It's easy to pick up on the negatives of Ryzen--REALLY easy. Where Ryzen thrives is where the masses are less knowledgeable. In some cases, this includes myself. They don't understand threading or encoding or processes. They understand video games and FPS. They don't know what Cinebench or Blender is really doing, but they know what Battlefield and GTA V are. So, when Ryzen falls short in those commonplace scenarios, in a manner the layman can easily understand, that aspect of the arch will stand out to more people.
On top of that, people simply don't get to realize where AMD is coming from. They don't really acknowledge that AMD is putting out its first real desktop chip in about 3 years. They don't get how far AMD was from Intel. Maybe they would understand if they took the analogy of basketball games. For the last few years, AMD has been NBA LIVE, promising, failing, delaying, and canceling, in the hopes of an eventual return to glory. Unlike NBA LIVE, AMD actually took its time off to produce something really strong. They did this with a MUUUUUCH smaller team, and a lot less money, too.

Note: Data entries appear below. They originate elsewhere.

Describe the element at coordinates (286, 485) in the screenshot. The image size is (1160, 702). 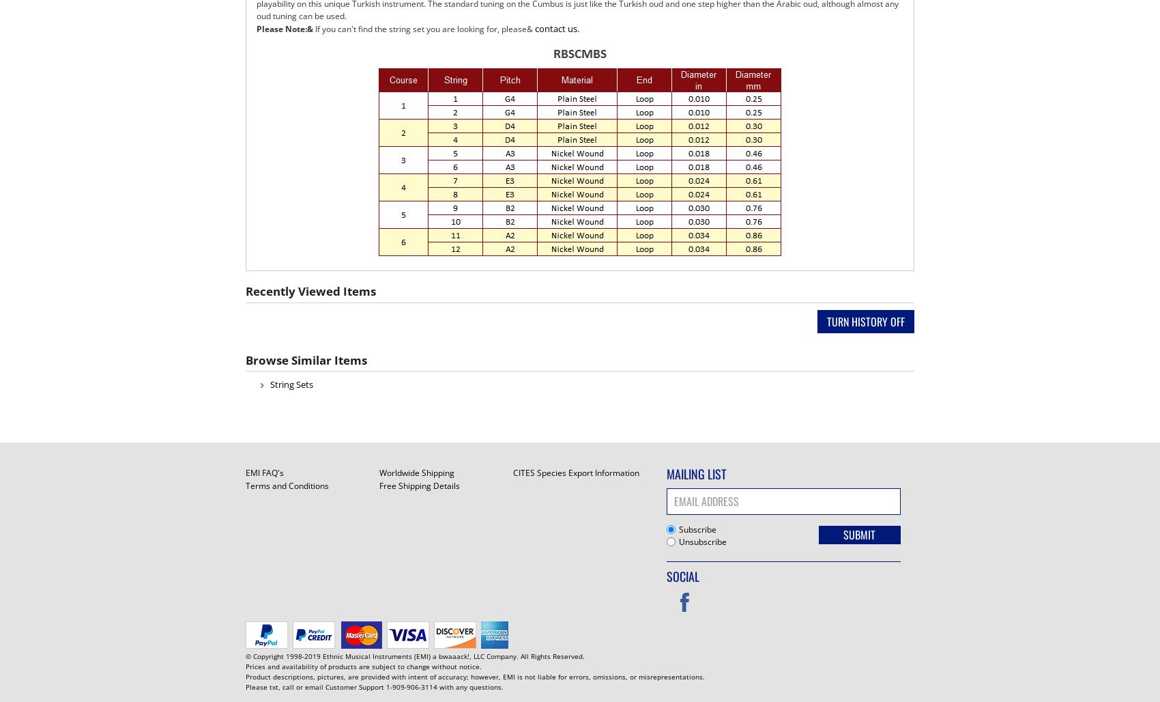
I see `'Terms and Conditions'` at that location.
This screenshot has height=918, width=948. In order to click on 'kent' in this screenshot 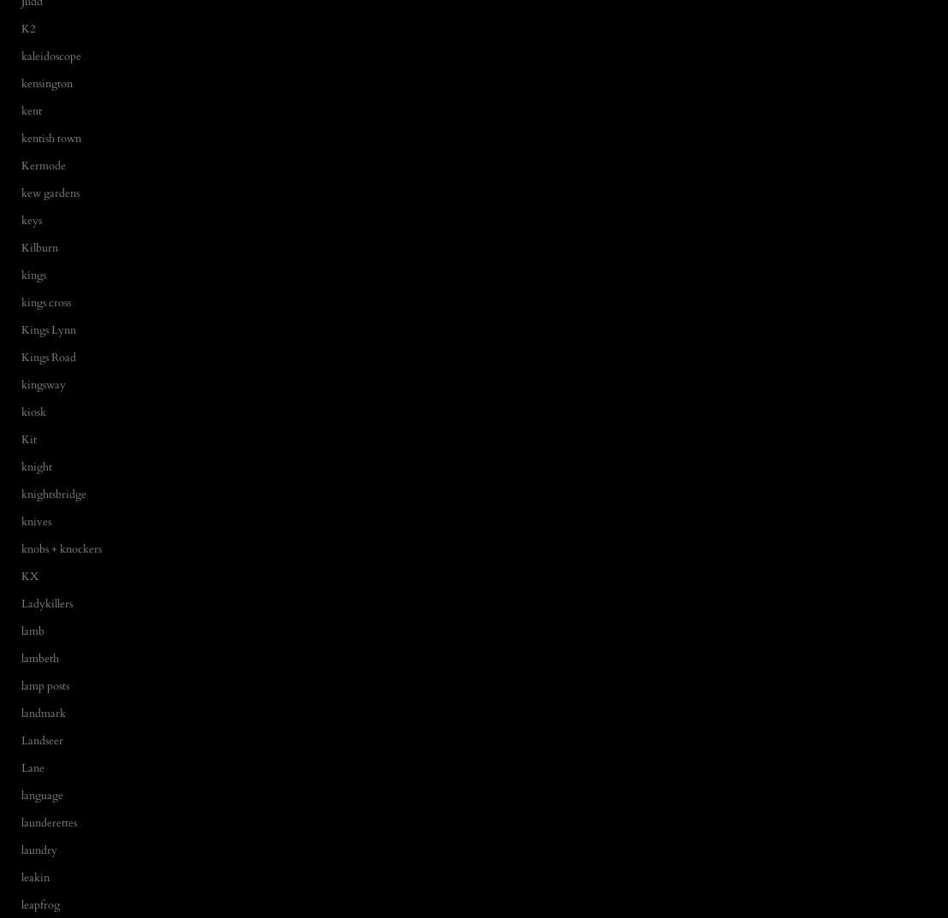, I will do `click(32, 109)`.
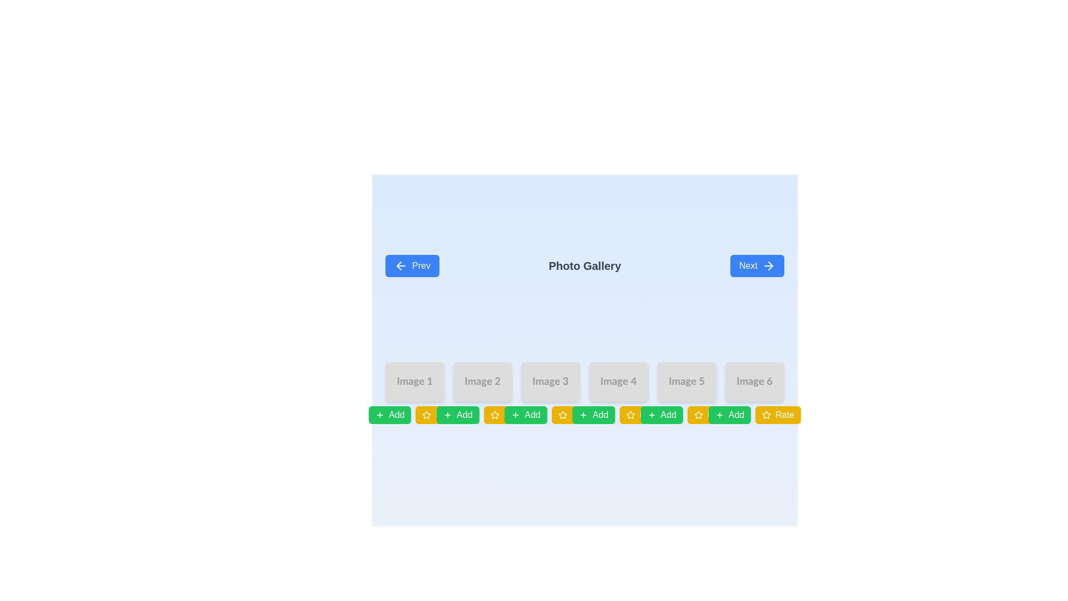  I want to click on the '+' icon embedded in the 'Add' button with a green background, located beneath the 'Image 4' label, so click(583, 414).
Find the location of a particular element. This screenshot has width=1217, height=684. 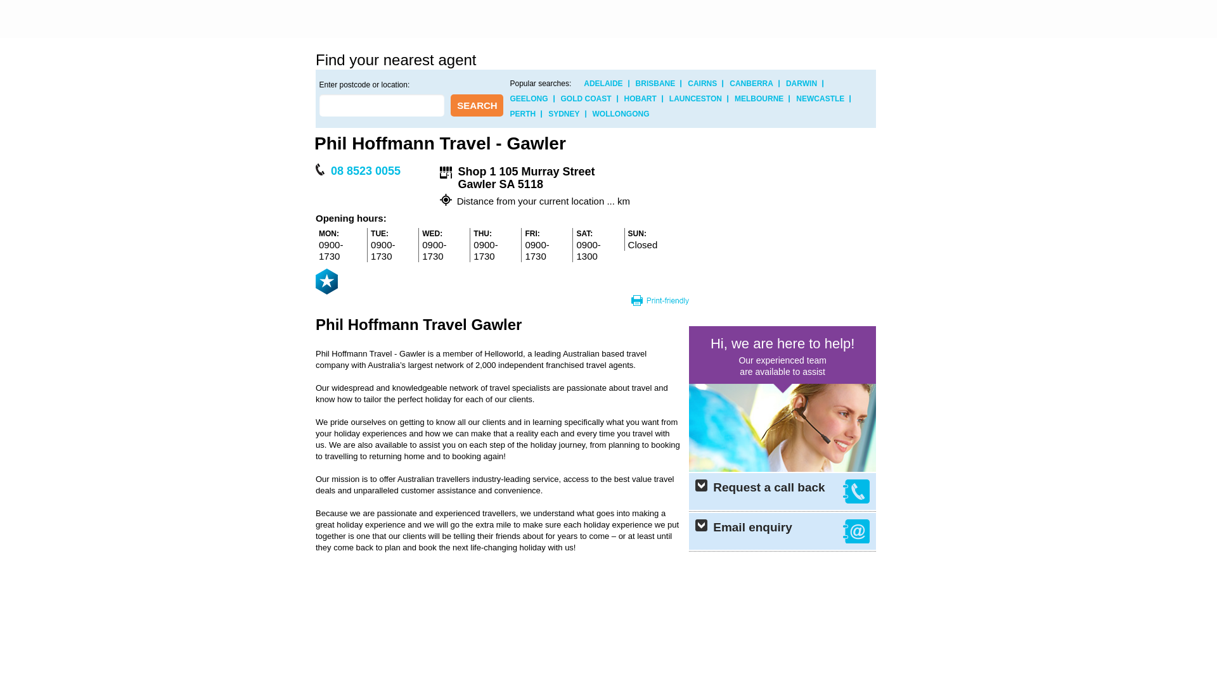

'PERTH' is located at coordinates (522, 114).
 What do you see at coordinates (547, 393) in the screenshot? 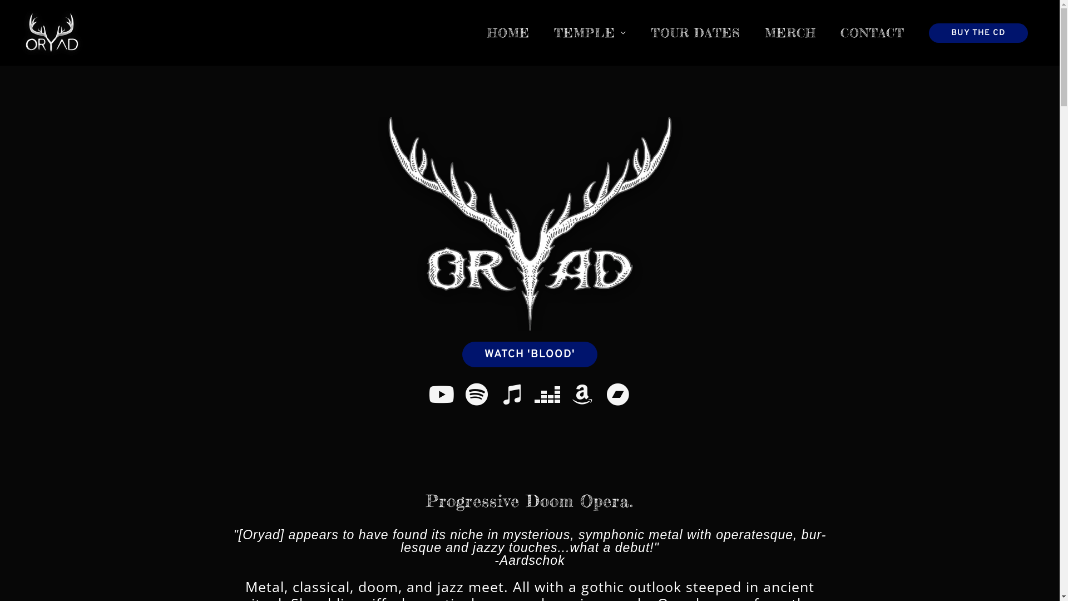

Lastly, no one seems to care that it's been 2 days. They think Zen on March 2 is Zen on December 2. There is no concept of improvements from launch with hardware, even as it's become commonplace with software. They read that there are bizarre problems coming up (SMT, power profiles, memory management, and more), but think those are permanent, or negligible. Why people don't expect a chunk of tweaks to smooth the platform out, I don't understand. Why they want AMD to fail so badly, and have Intel continue its overpriced monopoly on the high-end, I understand even less.